_Problem to solve_
Quote every item below word for word, leaving out the pictures.

───── Data in this exercise ─────

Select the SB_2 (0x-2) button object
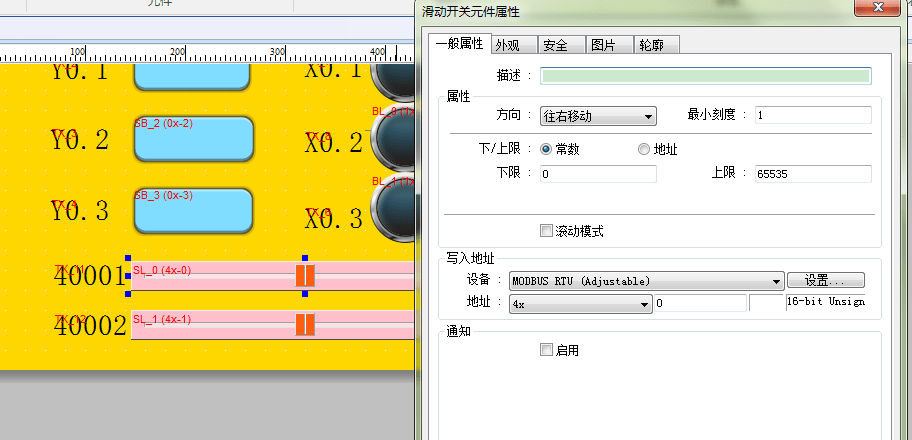912x440 pixels. coord(193,140)
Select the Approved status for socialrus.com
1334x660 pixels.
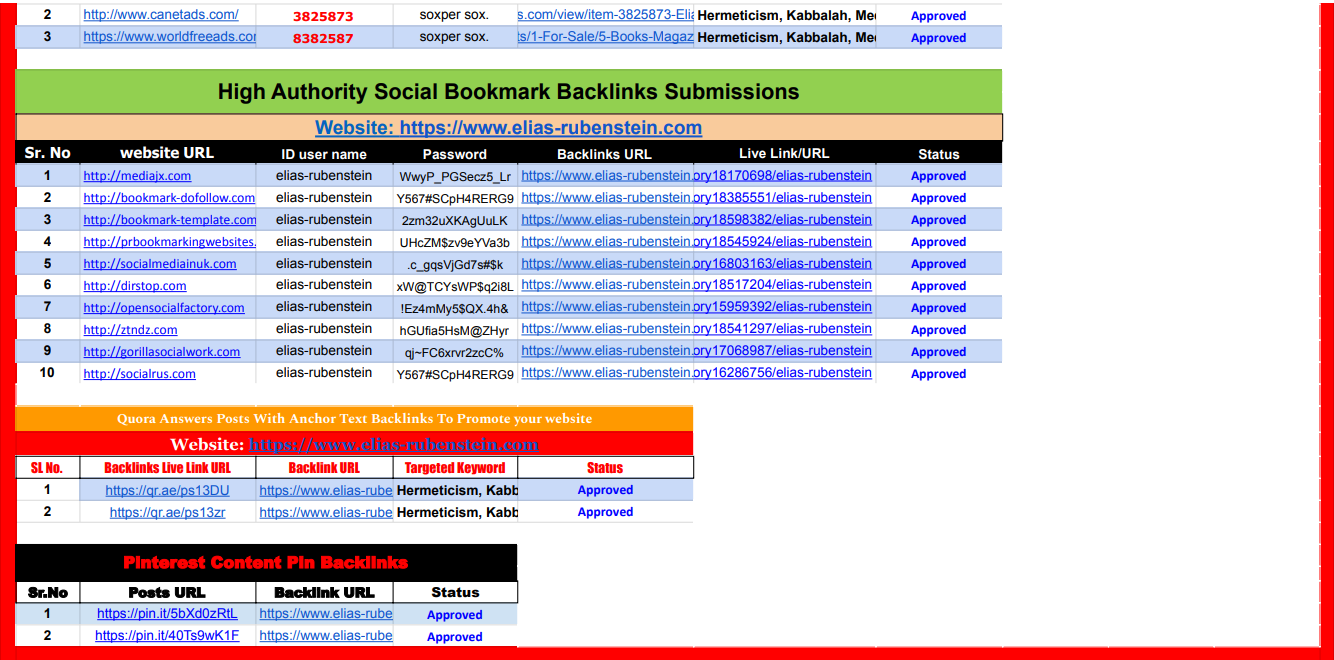[x=938, y=374]
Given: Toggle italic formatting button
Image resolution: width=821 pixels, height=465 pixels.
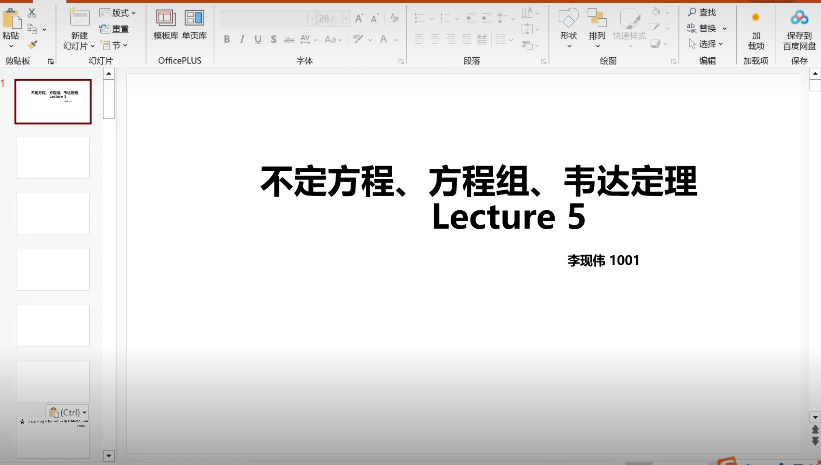Looking at the screenshot, I should tap(242, 39).
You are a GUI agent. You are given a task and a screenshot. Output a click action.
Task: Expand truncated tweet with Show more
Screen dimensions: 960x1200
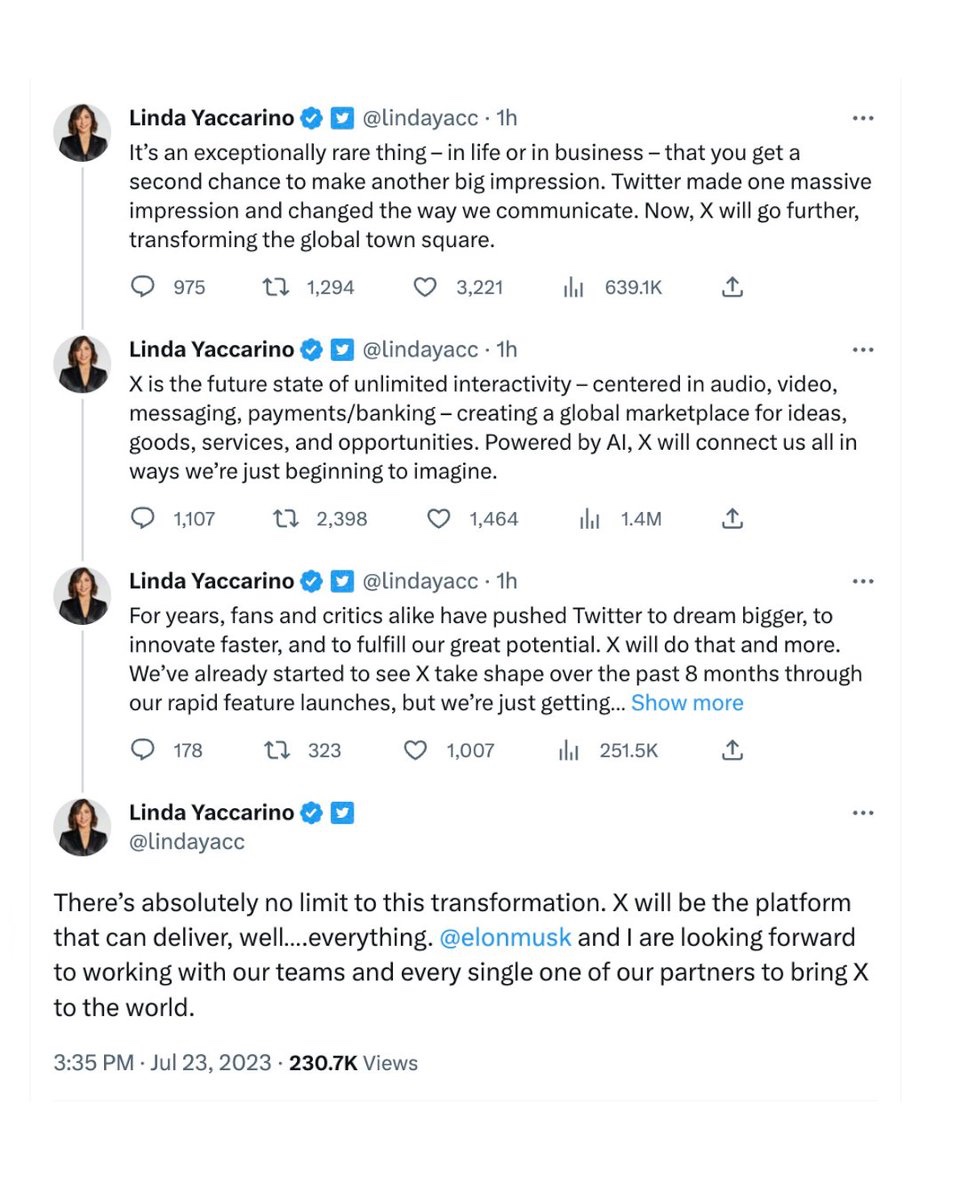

─────

_Exercise answer_
Select the SB_2 (0x-2) button object
912x440 pixels. coord(193,140)
Select the Approved status for socialrus.com
1334x660 pixels.
[x=938, y=374]
Given: Toggle italic formatting button
Image resolution: width=821 pixels, height=465 pixels.
Looking at the screenshot, I should tap(242, 39).
You are a GUI agent. You are given a task and a screenshot. Output a click action.
Task: Expand truncated tweet with Show more
Screen dimensions: 960x1200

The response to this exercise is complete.